A MURDOCH University forensic scientist has been helping to find human remains in Kosovo as part of efforts to identify missing people from the 1998-99 war.
Associate Professor James Speers has been in the Balkan state training staff from the National Institute of Forensic Medicine (IFM) Kosovo in forensic anthropology and archaeology, over the course of three trips since February.
The team will continue the difficult task of exhuming and identifying human remains resulting from horrific acts of genocide in the war.
The Kosovo War was fought by the forces of the Federal Republic of Yugoslavia and the Kosovo Liberation Army, resulting in the deaths of more than 13,000 people.
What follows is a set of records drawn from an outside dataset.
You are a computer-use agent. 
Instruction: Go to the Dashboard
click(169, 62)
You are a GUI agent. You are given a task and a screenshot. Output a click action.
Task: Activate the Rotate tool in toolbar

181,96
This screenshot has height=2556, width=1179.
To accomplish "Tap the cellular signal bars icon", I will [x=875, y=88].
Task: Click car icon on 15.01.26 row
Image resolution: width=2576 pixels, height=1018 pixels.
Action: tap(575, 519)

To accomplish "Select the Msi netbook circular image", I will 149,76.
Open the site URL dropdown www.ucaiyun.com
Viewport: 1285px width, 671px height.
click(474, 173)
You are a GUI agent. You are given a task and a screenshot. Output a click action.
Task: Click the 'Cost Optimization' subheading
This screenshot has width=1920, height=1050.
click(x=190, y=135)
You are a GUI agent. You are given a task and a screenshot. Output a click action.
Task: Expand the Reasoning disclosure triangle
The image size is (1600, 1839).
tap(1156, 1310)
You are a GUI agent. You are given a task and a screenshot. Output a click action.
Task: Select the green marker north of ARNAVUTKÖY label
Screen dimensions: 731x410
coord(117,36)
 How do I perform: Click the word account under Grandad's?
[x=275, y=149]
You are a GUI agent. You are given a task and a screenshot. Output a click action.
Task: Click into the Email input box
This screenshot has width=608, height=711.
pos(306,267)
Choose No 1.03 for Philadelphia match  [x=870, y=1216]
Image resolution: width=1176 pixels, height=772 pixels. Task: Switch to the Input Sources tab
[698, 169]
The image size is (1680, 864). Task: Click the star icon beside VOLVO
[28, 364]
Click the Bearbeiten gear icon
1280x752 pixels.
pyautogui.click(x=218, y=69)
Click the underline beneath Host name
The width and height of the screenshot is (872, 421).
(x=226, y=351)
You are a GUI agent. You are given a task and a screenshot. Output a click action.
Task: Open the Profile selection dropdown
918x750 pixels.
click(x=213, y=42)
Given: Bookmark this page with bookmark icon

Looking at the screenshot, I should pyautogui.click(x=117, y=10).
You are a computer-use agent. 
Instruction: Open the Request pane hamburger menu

In August 2017, the UN High Commissioner for Human Rights reported that more than 1600 people remained missing.
Using intelligence reports from NATO, the Kosovo Liberation Army and police forces during the conflict – as well as local knowledge – a potential gravesite was recently identified near the Kosovo-Albanian border.
Dr Speers has been working with forensic experts from the European Union and staff from IFM Kosovo to excavate the site.
The group has been able to identify a number of human bones ranging from an adolescent boy to several old men.
“Although it is a difficult process, it is critical for families to recover their loved ones,” he said.
“Sadly in some cases, whole families have been killed and it may not be possible to reconcile the victims but it is important to know for sure.
“The Kosovo government sees this as vital to the reconciliation process and so I have met with them a number of times to accelerate the project.”
Dr Speers said the process of finding the mass graves was long and complex, and since 2014, only two have been found and excavated so far in Kosovo.
He will be working in the country for up to three years on a FIFO basis, and is hoping to bring Master of Forensic Science students from Murdoch across for internships.